Dataset items
## begin

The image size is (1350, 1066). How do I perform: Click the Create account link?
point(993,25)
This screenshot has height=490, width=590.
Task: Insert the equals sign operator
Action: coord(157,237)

## end

OBJECTIVE | Find each line above that contains the string "link" and copy those lines in full. Case counts when matching.

ANSWER TO THIS EXERCISE |
The image size is (1350, 1066). How do I perform: Click the Create account link?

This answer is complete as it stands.